With Sen. Harry Reid (D-NV) poised to become Senate Minority Leader, another problem has popped up on the horizon that could prevent the Senate from confirming FERC Commissioner Suedeen Kelly for another term this week.

Supporters and critics are convinced that Reid will use his new position of authority to hold up a slew of Bush administration nominees, possibly even Kelly, if he does not win confirmation of a nominee to the Nuclear Regulatory Commission (NRC) who opposes the government’s plan to deliver tons of spent nuclear waste to a repository in Yucca Mountain in Nevada.

“The principal worry for Senate Republicans is that Reid’s insistence that the chamber confirm his top science aide, Greg Jaczko, to the NRC could prevent a whole host of other executive branch nominees from winning confirming in the waning days of the 108th Congress,” reported Roll Call in its Monday edition.

“Senate sources say White House aides have huddled in recent days with Reid’s office in an attempt to reach an accord that would allow the confirmation this week of scores of stalled nominees, including some being pushed by GOP lawmakers, in various executives branches,” the Capitol Hill newspaper said.

Kelly’s confirmation on the Commission has been bogged down in Capitol Hill politics for months.
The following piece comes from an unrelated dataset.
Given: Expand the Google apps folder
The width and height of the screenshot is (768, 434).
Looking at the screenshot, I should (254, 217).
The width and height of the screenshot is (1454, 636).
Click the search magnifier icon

The Senate Energy and Natural Resources Committee voted out Kelly’s nomination for a second term in June, but Sen. Larry E. Craig (I-ID) quickly placed a hold on the nomination when it reached the Senate floor, preventing senators from confirming her until his concerns were addressed.

Craig has threatened to keep the hold on Kelly, a Democrat, until the Senate Democrats clear the way for a vote on Al Lance to the Veterans Court of Appeals by the Senate. But even if Craig should release his hold this week, Kelly’s nomination could be caught up in Reid’s drive to win confirmation of Jaczko.

The Jaczko confirmation is being opposed by Senate Energy Committee Chairman Pete Domenici (R-NM) and Craig. Neither side is relenting. In the meantime, a number of nominees could go unconfirmed this year.

If things aren’t resolved by the time Congress adjourns, Kelly would no longer be a Commissioner. Sources say President Bush would have to re-nominate her next year, and she would have to go through the entire confirmation process again.

Kelly joined the Commission in November 2003, and served out the remainder of a term of a prior Commissioner that expired on June 30 of this year. The White House in April re-nominated her to a full-five year term that would end on June 30, 2009.